[Fragmento del documento]:
Fue de los labios de este icono de quien Francisco escuchó esas palabras que están al principio de su vocación y que le acompañarán toda su vida: “Francisco, ve y repara mi Iglesia, que como ves está en ruinas”; de igual manera fue también el Guardián y Compañero de Clara y sus hermanas de San Damián todos los años de su vida.

La contemplación de esos grandes ojos que no dejan nunca de mirarme fue y siguen siendo parte esencial en mi oración, en mi encuentro con Cristo.

De aquí surgió en mi esa “sed”, ese deseo interno y muy escondido por acercarme un poco a la iconografía bizantina: en un principio ir conociendo los primeros siglos de la Iglesia en que se fue fijando el canon de las imágenes sagradas por los Santos Padres y la Tradición. Los iconos forman parte fundamental de la espiritualidad de la Iglesia de Oriente; de hecho algunos piensan por ello que se trata de una sensibilidad espiritual que no se corresponde con la nuestra, pero no es así, los iconos son un reflejo de la espiritualidad de la Iglesia anterior a la gran división del siglo XI.

Acercarse a los iconos es así acercarse un poco más a la fuente de la unidad. Los iconos tienen sus orígenes hacia el siglo IV en un momento de la historia en que la Iglesia se presenta en toda su unidad. Para entender los iconos hay que comprenderlos como pinturas nacidas en la liturgia y realizadas para la liturgia.

[Instrucción 1]: Según el fragmento sobre los iconos, ¿hacia qué siglo tienen estos sus orígenes?
[Instrucción 2]: Continúa el fragmento sobre los iconos a partir de su última frase.
Los datos no guardan ninguna relación con el fragmento sobre los iconos.

[Datos registrados]:
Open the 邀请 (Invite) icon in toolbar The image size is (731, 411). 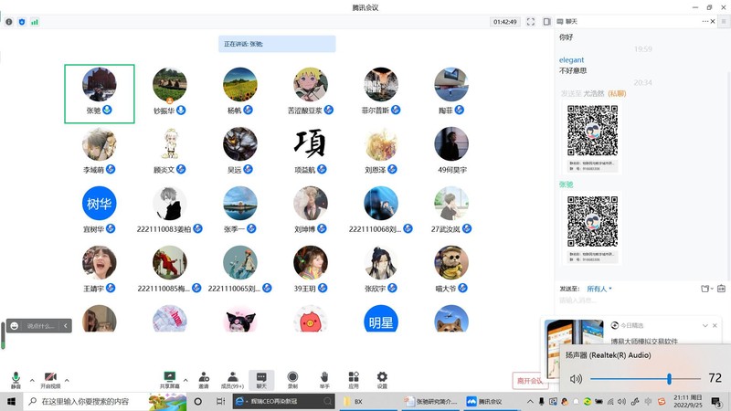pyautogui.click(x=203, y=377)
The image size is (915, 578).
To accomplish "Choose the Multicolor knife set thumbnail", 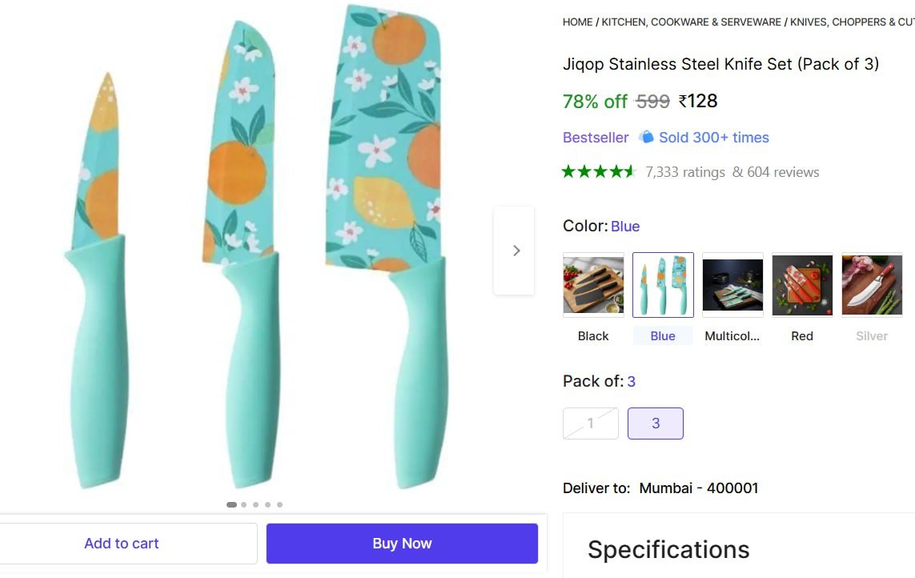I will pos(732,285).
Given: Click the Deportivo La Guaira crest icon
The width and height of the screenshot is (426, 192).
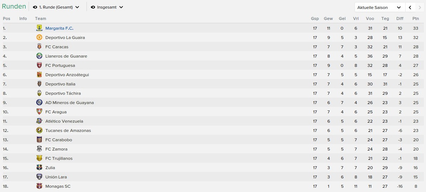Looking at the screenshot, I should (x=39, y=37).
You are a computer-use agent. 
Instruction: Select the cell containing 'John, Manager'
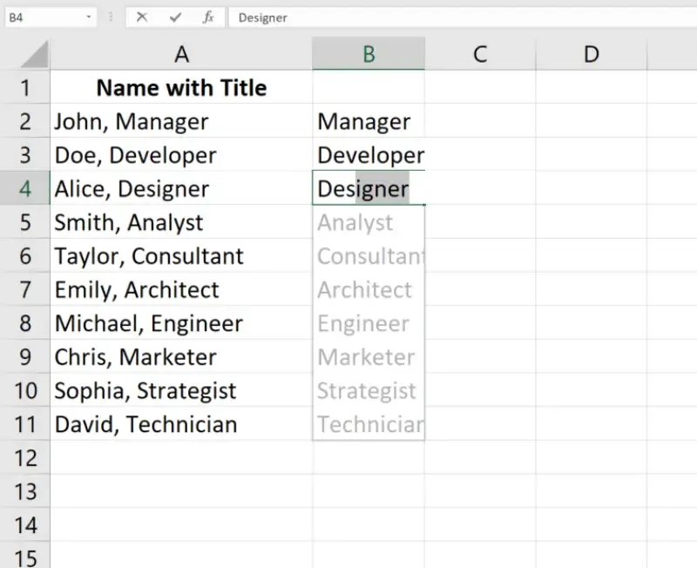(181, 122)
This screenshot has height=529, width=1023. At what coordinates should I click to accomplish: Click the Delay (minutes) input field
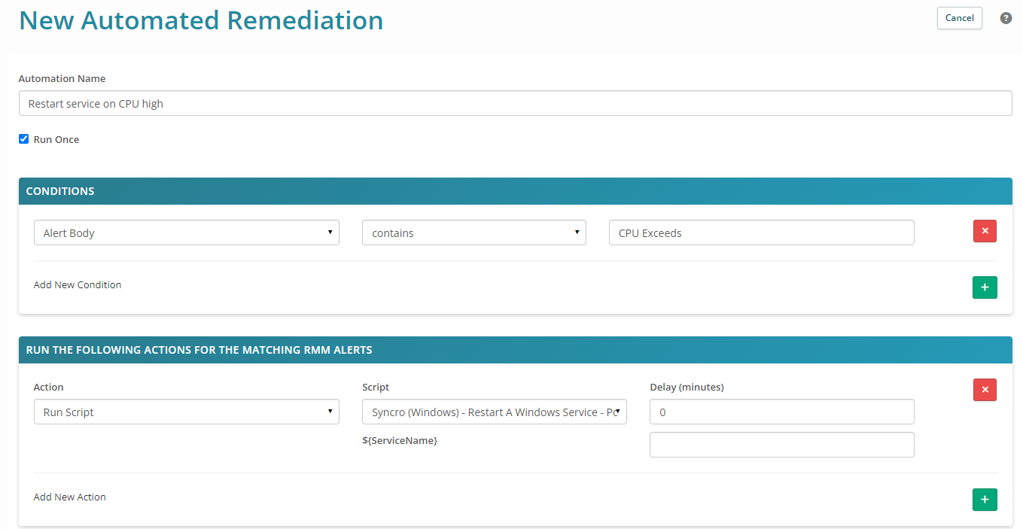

[Resultado 1]: Hacia el siglo IV.

[Resultado 2]:
Nacen de la alabanza del pueblo cristiano reunido en asamblea y son pintadas para expresar el contenido de la sagrada liturgia. No se tratan de un mero adorno, ni de una simple imagen religiosa.

Son la expresión de la Iglesia orante, de la Iglesia que alaba, contempla e intercede en Jesucristo ante el Padre. Son expresión de la liturgia celeste. De este modo el acercarse a un icono, el besarlo, el orar ante él, nos lleva a esa liturgia celeste y a la asamblea de la comunidad en oración. Por eso nada más profético que la exhortación del Papa Juan Pablo II en la Carta Apostólica sobre las Iglesias orientales de respirar con nuestros dos pulmones: oriente y occidente.

“Escribí” mi primer icono en el año 2014 en el taller de iconografía de la Parroquia Ortodoxa de la Protección de la Madre de Dios de Barcelona con el maestro iconográfico rumano ortodoxo Neculai Saftiu. En el año 2016, dicho maestro se trasladó hasta nuestro monasterio, en Badajoz, donde ha impartido dos nuevos cursos, sumándose dos hermanas más de mi comunidad, un hermano franciscano y uno de los alumnos del taller de Barcelona.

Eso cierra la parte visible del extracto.